> [TASK TO CARRY OUT]
Could you condense the paragraph of the building simulation text that begins "Until quite recent years" into a short bulleted list that keeps its main facts?

>> start TEXT TO READ

Building simulation

Building Simulation increasingly proves to be a computer based calculation technique to estimate not only the energy performance, but also the non-energy behavior of buildings, building components and technical building systems. Computer modelling allows considering in particular the variability in time and in space of their operation, taking into account the contributions and interactions of all the different subsystems, and offering a detailed insight into the impact of different design options and of control strategies.

Until quite recent years, the main goal of simulation was to improve the understanding of some specific processes, of their interactions and of their effects on buildings and in particular on their energy efficiency (Spitler 2006). Much of the efforts focused on enhancing the detail discrimination and increasing the reliability of the results. The capability of describing accurately specific aspects of the behavior of the building was among the main concerns, so that development and validation of more accurate simulation codes was one of the first items in the agenda for building simulation researchers, developers and users.

Whole-building and multi-domain modelling, including energy systems, control strategies and occupant behavior has long been challenging. A hierarchical and sequential approach, from the envelope to the technical building systems or from energy to comfort analysis with the use of separate models and tools, was the common option.

>> end TEXT TO READ
>> start DATASET SECTION

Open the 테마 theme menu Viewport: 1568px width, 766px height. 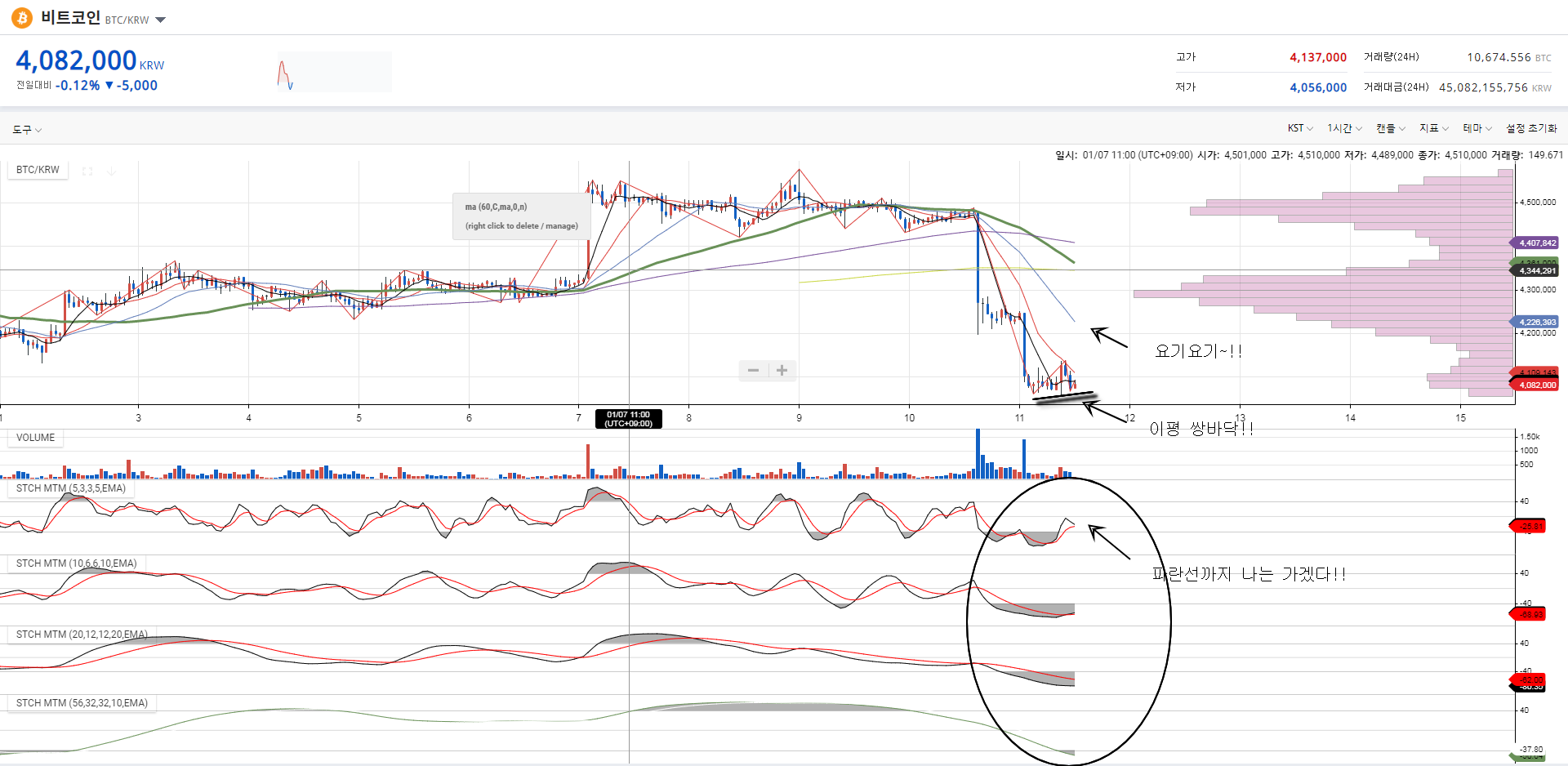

>> end DATASET SECTION

> [IN RESPONSE]
- Until recently, simulation mainly aimed to improve understanding of specific processes, their interactions, and their effects on buildings, especially on energy efficiency (Spitler 2006).
- Much effort went into finer detail and more reliable results.
- Describing specific aspects of building behavior accurately was a main concern.
- As a result, developing and validating more accurate simulation codes was a top priority for researchers, developers, and users.